#### SELECTED EXCERPT:
To continue this support, we will be publishing blogs focusing on the very core of Employment Law; the basics employees are entitled to and the support both they and employers can get if something was to go wrong (lets face it, it happens or we’d be out of a job). So we bring to you Employment Law, Simplified.

 

To kick this off, we are starting with a blog on:

 

The Contract of Employment.

 In this post, you will learn exactly what a ‘Contract of Employment’ (COE) is and how it works. You will be shown how a COE should be drawn up, such as structure and what should be specified,  and how it can be executed. It will also be important to draw upon the different ‘types’ of workers and how their rights and status affect the COE. Finally, this post will give you guidance and support if either party breaches the contract.

It is important that this document is right and sets out the formalities of the relationship, generally speaking in someones employment you get one shot at this, as vary a contract later down the line can cause all sorts of issues and may even lead to unfair dismissal claims. So it is imperative this right from the beginning to avoid any unnecessary grievance or litigation later down the line. Also its good so each party knows where they stand and there will then be very little room for ambiguity when done correctly.

So………

 

What is a Contract of Employment?

 

A contract is a mutually agreed-upon set of duties and obligations dictating how a relationship between an employer and an employee will be managed. Basically, the contract is an agreement that a worker will undertake work, and their employer will provide monetary remuneration (i.e wages).

 

The contract is binding as soon as the worker accepts the offer of employment. The contract need not to be written from the outset of the worker’s duties – it is quite common for an employer to make a verbal offer, and for the worker to reply in the affirmative. However, should a contract last a month of more, an employee is legally entitled to a ‘written statement of particulars’. This is not an employment contract but will outline the main conditions of employment. This consists of the main document (principle statement), which must be provided on the employee’s start date, and a wider written statement which must be provided within two months of the employees start date. If these aren’t provided an employee is successful in bringing some other tribunal claim such as wrongful dismissal they may be entitled to two weeks’ pay for a failure to provide a written statement to them. So bear that in mind.

#### SUPPLIED RECORDS:
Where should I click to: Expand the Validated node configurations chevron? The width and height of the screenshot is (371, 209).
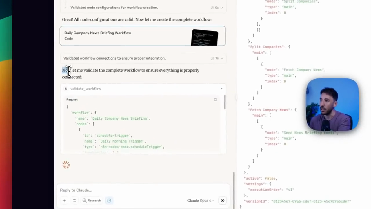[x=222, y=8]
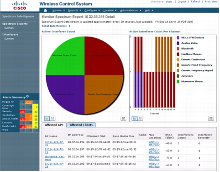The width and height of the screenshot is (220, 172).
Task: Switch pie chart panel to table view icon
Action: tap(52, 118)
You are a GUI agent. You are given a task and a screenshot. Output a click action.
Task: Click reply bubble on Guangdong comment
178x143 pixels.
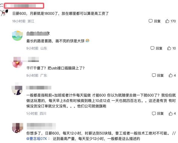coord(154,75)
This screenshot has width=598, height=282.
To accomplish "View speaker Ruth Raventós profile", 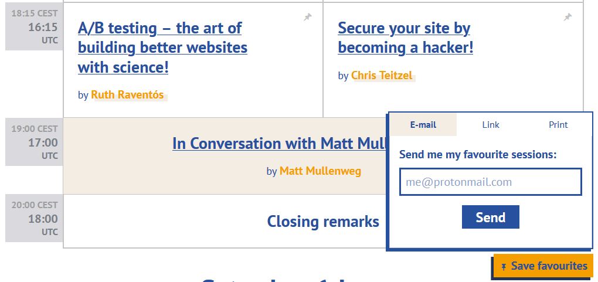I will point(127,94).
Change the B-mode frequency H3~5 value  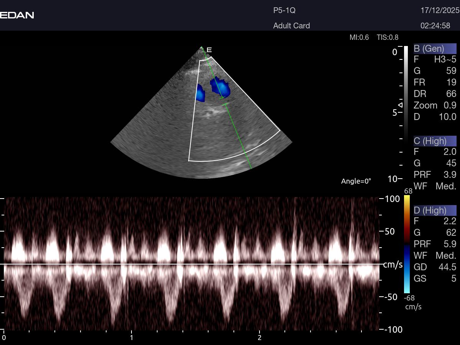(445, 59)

...

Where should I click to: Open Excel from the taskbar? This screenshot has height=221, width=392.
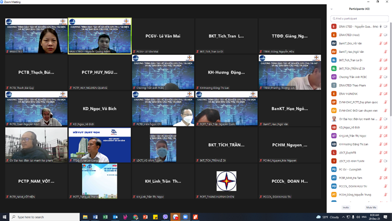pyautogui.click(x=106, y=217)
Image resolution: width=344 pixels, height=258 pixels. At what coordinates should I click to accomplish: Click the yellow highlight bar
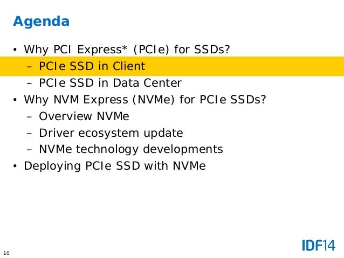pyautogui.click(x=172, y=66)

* * *

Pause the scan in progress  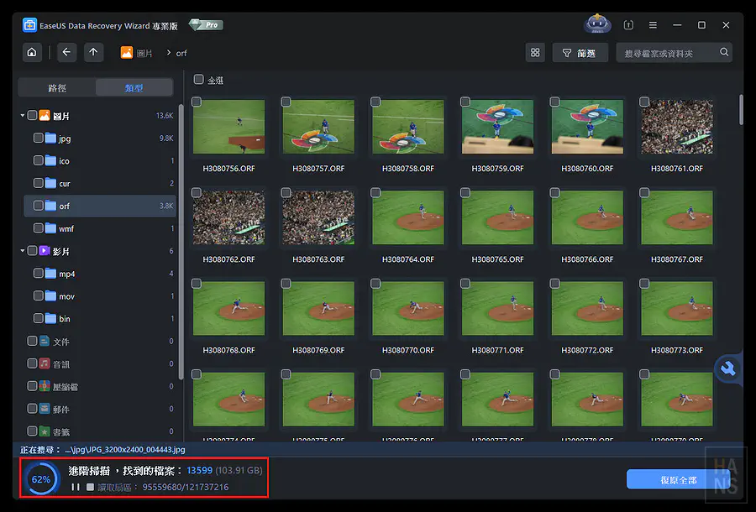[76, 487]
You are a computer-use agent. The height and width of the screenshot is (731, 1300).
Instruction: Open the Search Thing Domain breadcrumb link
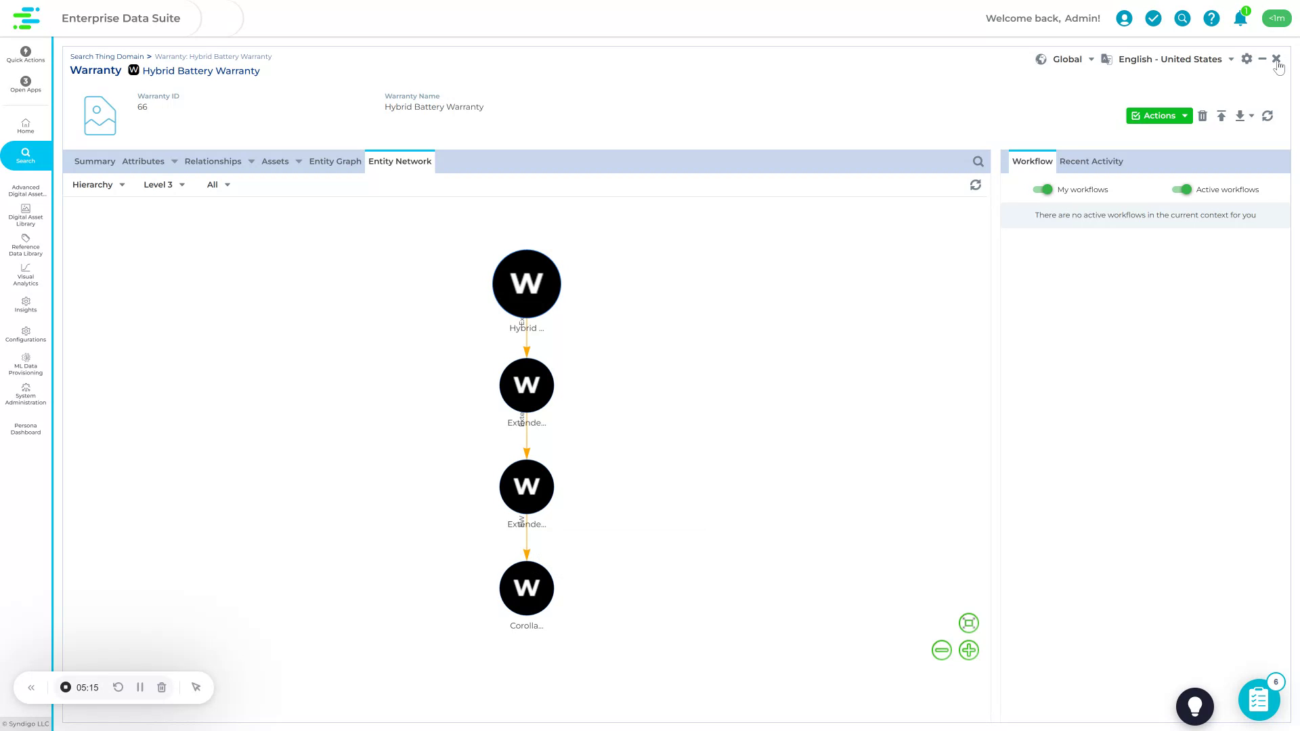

#### STATED PROBLEM 1:
In the employment contract post, by when must the wider written statement be given to an employee?
#### STATED PROBLEM 2:
Rewrite the paragraph of the employment contract post beginning "In this post, you will learn" as a short bulleted list.
#### STATED PROBLEM 3:
Please carry the employment contract post forward from its last sentence, adding a paragraph or two in the same style.
The data that accompanies the employment contract post isn't needed here.

#### EXPECTED OUTPUT 1:
Within two months of the employee's start date.

#### EXPECTED OUTPUT 2:
- What a Contract of Employment (COE) is and how it works
- How a COE should be drawn up, including its structure and what it should specify, and how it can be executed
- The different types of workers and how their rights and status affect the COE
- Guidance and support if either party breaches the contract

#### EXPECTED OUTPUT 3:
 

It is on the onus of the employer to specify the conditions of the COE, and, within reason, these can take any such form the employers feels is most appropriate to the job at hand. However, a contract cannot be used to nullify any statutory legal rights, such as the right to receive the national minimum wage and the right to take annual paid leave.

 

The advice we would give is to create or obtain COE in writing as early as possible thus minimising future disputes. Although verbal agreements are legally binding, it is almost impossible to prove what the other party has said.

 

Although a COE is effective from the moment the worker accepts the position, some jobs may be offered ‘subject to conditions’, meaning until such conditions have been met, the full contract of employment is not in effect. These conditions could include a DBS check or satisfactory references, or confirmation of qualifications etc. Should such conditions not be met, the company is within their rights to withdraw the job offer, even though the individual has accepted it. The company would not be in breach of contract or be required to give a notice period in those circumstances.

 

How should a Contract of Employment be drawn up?

 

A contract comprises of two types of terms: ‘express’ and ‘implied’.

 

Starting with Express Terms.

 

Express terms are those that are clearly written and defined within the contract. They include terms relating to the below:

-       Wages

-       Working hours

-       Overtime policy

-       Job title

-       Redundancy pay

-       Sick pay

-       Holiday pay

-       Benefits, such as a pension or health insurance.

-       The notice period an employer will issue in the event of dismissal

-       Start date (and End date if it is a temporary contract).

-       Disciplinary procedures.

 

If the position includes a probationary period, this must also be set out in the written statement. The statement should also detail where the worker can access official company policies on any activities relevant to their work. It may be worthwhile including a clause to say that any policies referred to do not become contractual merely by their reference in the COE again to avoid ambiguity - if that is indeed intended to be the case. As any attempt to change policies that attract contractual status again may cause complications, as consent in writing is usually required to vary a contract - and a COE is no different.

 

Express terms are usually written in the contract, but as above there has been occasions where the Tribunals have found express terms within other documentation. These have included a statement of terms and conditions, a worker’s handbook, correspondence sent to the worker prior to their official start date and any formal announcements made by the employer via email, a message board in the staff room or any other method whereby most people would be expected to notice and assimilate the information given.

 

Then we have Implied Terms.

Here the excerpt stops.